Evolution of Symmetry in Elemental Crystals

In a recent communication in the scientific journal symmetry [1] we outlined the harmonic evolution of structural symmetry on the basis of three principles: atomic attraction, repulsion, and the limitations in 3D space. We described a simple bottom-up atomistic crystal growth model derived for equivalent atoms and a pair potential entailing a maximum number of equilibrium distances in the atoms local vicinity to obtain high symmetric structural motifs, among them the Platonic Solids, as well as a phase diagram summarizing stable regions of close-packed fcc and hcp, next to bcc symmetry.

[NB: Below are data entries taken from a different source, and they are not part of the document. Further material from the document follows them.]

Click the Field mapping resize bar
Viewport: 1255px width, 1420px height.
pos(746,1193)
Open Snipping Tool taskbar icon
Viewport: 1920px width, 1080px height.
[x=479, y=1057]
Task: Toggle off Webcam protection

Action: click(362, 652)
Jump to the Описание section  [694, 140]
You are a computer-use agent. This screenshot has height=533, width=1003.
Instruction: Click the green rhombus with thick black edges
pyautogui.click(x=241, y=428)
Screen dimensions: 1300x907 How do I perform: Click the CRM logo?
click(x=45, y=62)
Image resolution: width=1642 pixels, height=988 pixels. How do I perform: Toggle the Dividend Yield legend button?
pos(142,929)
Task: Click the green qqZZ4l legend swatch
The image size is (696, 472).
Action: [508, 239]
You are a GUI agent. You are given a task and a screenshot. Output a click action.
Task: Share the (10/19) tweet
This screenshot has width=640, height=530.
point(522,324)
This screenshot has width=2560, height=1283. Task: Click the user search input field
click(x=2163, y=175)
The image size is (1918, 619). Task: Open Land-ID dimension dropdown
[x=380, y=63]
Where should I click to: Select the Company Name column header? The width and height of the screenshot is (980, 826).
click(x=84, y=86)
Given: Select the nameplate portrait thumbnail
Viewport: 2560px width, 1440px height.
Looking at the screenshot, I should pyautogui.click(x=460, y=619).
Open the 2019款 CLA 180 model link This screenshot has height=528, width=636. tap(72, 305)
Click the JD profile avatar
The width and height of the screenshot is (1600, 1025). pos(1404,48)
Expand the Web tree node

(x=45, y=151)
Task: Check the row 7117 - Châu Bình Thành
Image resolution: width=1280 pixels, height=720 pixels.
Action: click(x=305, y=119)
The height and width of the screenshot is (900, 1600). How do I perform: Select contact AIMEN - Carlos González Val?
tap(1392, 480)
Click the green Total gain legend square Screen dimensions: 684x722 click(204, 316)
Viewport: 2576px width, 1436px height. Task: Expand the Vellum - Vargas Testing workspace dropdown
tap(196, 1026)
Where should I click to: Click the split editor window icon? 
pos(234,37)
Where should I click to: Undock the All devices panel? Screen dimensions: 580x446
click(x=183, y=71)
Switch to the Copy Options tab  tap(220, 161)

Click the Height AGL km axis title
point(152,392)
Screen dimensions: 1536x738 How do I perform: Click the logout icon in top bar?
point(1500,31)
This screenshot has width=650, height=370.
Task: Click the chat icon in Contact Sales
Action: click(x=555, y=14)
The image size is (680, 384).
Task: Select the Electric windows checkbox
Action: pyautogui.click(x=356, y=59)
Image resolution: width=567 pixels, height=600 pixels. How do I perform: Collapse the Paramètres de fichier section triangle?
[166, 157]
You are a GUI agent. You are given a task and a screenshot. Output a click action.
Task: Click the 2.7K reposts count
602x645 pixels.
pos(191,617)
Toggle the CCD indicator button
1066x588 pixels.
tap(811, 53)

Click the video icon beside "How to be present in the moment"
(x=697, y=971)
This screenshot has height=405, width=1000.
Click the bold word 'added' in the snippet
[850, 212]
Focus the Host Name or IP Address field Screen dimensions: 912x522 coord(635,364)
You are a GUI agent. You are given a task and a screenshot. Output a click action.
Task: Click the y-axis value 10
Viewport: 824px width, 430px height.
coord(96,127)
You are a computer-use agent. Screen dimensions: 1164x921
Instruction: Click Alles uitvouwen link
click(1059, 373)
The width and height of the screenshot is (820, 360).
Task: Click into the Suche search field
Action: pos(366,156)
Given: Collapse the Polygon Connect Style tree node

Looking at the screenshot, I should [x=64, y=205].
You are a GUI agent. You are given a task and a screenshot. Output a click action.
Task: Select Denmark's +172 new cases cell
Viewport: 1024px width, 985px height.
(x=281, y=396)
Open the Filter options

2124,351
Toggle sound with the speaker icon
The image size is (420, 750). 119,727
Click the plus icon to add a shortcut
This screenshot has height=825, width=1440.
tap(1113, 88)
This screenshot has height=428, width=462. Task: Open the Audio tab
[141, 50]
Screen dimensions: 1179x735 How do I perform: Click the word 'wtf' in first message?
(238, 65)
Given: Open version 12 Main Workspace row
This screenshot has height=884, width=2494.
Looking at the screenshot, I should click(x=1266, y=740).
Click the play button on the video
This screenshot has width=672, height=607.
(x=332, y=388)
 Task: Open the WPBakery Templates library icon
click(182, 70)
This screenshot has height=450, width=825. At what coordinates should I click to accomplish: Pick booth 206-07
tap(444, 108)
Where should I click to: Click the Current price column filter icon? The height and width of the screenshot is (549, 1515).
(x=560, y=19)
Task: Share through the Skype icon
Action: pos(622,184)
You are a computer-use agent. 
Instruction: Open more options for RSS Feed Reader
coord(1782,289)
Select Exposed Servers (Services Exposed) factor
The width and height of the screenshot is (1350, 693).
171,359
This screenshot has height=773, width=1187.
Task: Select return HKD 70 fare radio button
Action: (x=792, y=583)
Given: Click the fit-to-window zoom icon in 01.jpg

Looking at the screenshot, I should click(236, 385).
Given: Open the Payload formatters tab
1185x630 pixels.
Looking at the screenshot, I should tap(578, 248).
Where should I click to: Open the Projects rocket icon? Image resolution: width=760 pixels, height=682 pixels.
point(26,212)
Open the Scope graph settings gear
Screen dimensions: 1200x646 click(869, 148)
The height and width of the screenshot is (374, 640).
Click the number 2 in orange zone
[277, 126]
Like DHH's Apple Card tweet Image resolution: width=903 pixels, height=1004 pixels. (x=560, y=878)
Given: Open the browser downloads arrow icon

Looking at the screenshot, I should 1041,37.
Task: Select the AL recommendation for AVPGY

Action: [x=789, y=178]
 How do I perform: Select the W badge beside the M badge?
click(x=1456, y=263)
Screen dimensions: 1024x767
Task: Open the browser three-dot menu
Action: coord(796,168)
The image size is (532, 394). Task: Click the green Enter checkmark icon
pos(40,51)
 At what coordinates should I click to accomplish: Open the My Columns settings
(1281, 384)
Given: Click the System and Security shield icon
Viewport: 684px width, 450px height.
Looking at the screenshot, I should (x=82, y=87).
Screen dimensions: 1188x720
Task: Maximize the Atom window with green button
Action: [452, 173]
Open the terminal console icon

In dependence on the pair potentials short- and long-range characteristics the, by symmetry, rigid lattices relax isotropically within the potential well. The first few coordination shells with lattice-specific fixed distances not necessarily determine, which equilibrium symmetry prevails.
To highlight the applicability of the model to scientific cases of solid state physics, the present chapter recaptures the evolution of structural symmetry in crystals accompanied with the basic principles outlined above and underlying weights. This guides us to a holistic view of similarities to structural characteristics in other fields, such as music and art. An impulse is given by Goldschmidts
work on fundamental rational series in sciences reflecting the potential of mathematical series as fundamental tool for further quantitative insights.